Sadece cemaatte değil her sistemde, -eğer o sisteme girmişseniz- yapmanız gereken şeyler vardır. Bu durum, sistemin işlemesi ve güzel neticeler elde edilmesi için şarttır. Siz bir işe girseniz, patronunuzun –meşru dairede– her dediğini yapmak zorunda kalırsınız. Çünkü geçiminizi oraya bağlıyorsunuz. Cemaat ve tarikatlarda patronluk ve zorunluluk yoktur, ancak belli bir sistem vardır. Bu sisteme uymak gönüllülük esasına dayanır. Gönüllülük esasına dayanır fakat sistemin devam etmesi adına, istişare sonucu olmak üzere söylenilenleri yapmak bir açıdan da şarttır.
İşte burada “gönüllü itaat” kavramı öne çıkar. Zoraki itaat değil, gönüllü itaat. Meşrû dairede her denilene gönüllü itaatte bulunmak, hoşunuza gitmeyen, zor gelen, anlamadığınız ya da zorlandığınız meseleler varsa bunu da ayrıca bir daha istişare etmek gerekir.

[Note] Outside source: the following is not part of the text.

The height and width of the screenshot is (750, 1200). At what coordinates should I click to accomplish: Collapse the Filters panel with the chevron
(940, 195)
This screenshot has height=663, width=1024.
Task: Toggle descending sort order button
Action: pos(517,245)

Böylece Allah’ın bu dünyada cemaate lutfettiği bereketi ve cemaatin, tahmin edemediğimiz o çok büyük, büyüklüğü de ahirette belli olacak olan sevabını kaçırmamış olursunuz. Bu açıdan “Allah’ın rahmet ve inayet eli onların elinin üzerindedir” (Fetih Suresi, 48/10) âyeti ile “Allah’ın rahmet ve inayet eli, cemaatle beraberdir” (Tirmizi, Fiten 6) hadîs-i şerifini iyi düşünmek gerekir.